> _Reading text_
• • • •

Technical Information

C2PA Technical Overview

The C2PA (Coalition for Content Provenance and Authenticity) specification defines a technical framework for creating and verifying content provenance. This page provides a technical overview of how C2PA works and how our tool interacts with C2PA metadata.

What is Content Provenance?

Content provenance is like a digital birth certificate for media. It tells you where a piece of content came from, who created it, when it was made, and what changes have been made to it along the way. Think of it as a trustworthy history of a digital file.

In today's world where AI can generate realistic images and videos, knowing the origin and history of digital content is more important than ever. Content provenance helps us distinguish between:

  • Human-created content
  • AI-generated content
  • Content that has been edited or manipulated
  • Original, unaltered content

C2PA Manifests and Assertions

The C2PA information comprises a series of statements that cover areas such as asset creation, edit actions, capture device details, bindings to content, and many other subjects. These statements, called assertions, make up the provenance of a given asset and represent a series of trust signals that can be used by a human to improve their view of trustworthiness concerning the asset.

• • • •

> _Supplied data_
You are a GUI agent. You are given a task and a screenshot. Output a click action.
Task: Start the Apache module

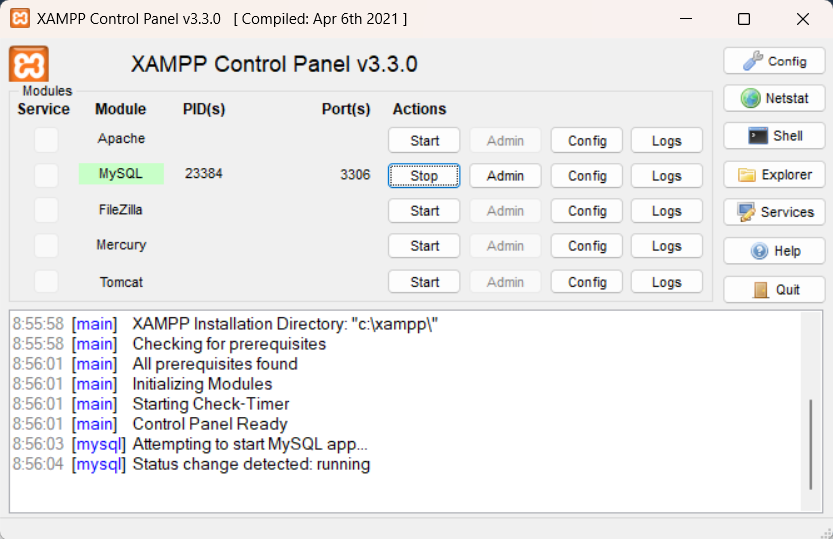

• • • •

> _Direction 1_
Using the C2PA overview, decide whether each statement agrees with it: (a) assertions are statements that make up the provenance of an asset; (b) content provenance tells you who created a piece of content; (c) C2PA stands for Content Provenance and Authorship Coalition. Answer yes or no for each and quote the deciding words.
> _Direction 2_
Write a continuation of the C2PA overview that begins after its final sentence.
The listing comes from a source separate from the C2PA overview.

> _Exercise output 1_
(a) Yes: "These statements, called assertions, make up the provenance of a given asset"
(b) Yes: "It tells you where a piece of content came from, who created it"
(c) No: "Coalition for Content Provenance and Authenticity"

> _Exercise output 2_
Assertions are wrapped up with additional information into a digitally signed entity called a claim. This claim is digitally signed by the signer, producing the claim signature.

These assertions, claims, and the claim signature are all bound together into a verifiable unit called a C2PA Manifest by a hardware or software component called a claim generator. The set of C2PA Manifests, as stored in the asset's Content Credential, represent its provenance data.

Structure of a C2PA Manifest

C2PA Manifest Structure
C2PA Manifest
├── Claim
│   ├── Assertion 1 (e.g., Creation Info)
│   ├── Assertion 2 (e.g., Edit Actions)
│   ├── Assertion 3 (e.g., Device Info)
│   └── ...
├── Claim Signature
└── Validation Data

What's in a C2PA Manifest?

A C2PA manifest can contain various types of information, including:

  • Creator Information: Who created the content (a person, organization, or AI system)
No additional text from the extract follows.